-- Raw data start --

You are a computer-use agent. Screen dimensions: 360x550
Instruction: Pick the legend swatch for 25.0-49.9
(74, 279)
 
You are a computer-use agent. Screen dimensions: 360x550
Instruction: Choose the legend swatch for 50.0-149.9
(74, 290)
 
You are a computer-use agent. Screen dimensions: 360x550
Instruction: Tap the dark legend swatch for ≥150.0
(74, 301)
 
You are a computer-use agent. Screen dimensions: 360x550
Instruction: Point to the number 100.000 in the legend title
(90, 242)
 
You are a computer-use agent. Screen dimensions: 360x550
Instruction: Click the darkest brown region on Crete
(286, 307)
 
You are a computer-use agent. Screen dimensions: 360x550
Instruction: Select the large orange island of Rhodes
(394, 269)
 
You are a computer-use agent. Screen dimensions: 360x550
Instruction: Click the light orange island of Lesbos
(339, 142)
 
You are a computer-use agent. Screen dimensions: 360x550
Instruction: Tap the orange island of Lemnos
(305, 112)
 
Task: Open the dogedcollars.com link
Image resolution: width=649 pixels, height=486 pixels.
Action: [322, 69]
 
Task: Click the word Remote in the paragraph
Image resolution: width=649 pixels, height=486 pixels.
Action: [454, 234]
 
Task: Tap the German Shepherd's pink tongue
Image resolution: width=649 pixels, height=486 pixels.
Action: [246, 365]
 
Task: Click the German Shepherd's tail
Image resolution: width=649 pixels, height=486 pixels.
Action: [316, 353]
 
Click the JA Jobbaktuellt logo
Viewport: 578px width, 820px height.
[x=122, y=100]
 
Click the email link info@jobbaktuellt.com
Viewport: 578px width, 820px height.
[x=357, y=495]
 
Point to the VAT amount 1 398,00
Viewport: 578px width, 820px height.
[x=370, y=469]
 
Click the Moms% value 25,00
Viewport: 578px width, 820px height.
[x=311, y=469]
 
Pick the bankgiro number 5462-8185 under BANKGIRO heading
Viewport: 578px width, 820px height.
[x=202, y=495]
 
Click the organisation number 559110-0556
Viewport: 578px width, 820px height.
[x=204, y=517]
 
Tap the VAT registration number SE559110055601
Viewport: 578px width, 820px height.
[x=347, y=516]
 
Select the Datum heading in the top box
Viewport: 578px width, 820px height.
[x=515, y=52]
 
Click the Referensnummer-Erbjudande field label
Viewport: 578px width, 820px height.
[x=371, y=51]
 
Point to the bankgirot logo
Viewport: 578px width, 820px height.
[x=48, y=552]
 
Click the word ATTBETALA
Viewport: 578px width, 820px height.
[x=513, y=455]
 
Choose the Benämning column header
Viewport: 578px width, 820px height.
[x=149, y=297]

-- Raw data end --

* Work instructions *
Return each line from the entries above that contains the string "number", treating uppercase and lowercase as different.

* Correct result *
Instruction: Point to the number 100.000 in the legend title
Pick the bankgiro number 5462-8185 under BANKGIRO heading
Click the organisation number 559110-0556
Tap the VAT registration number SE559110055601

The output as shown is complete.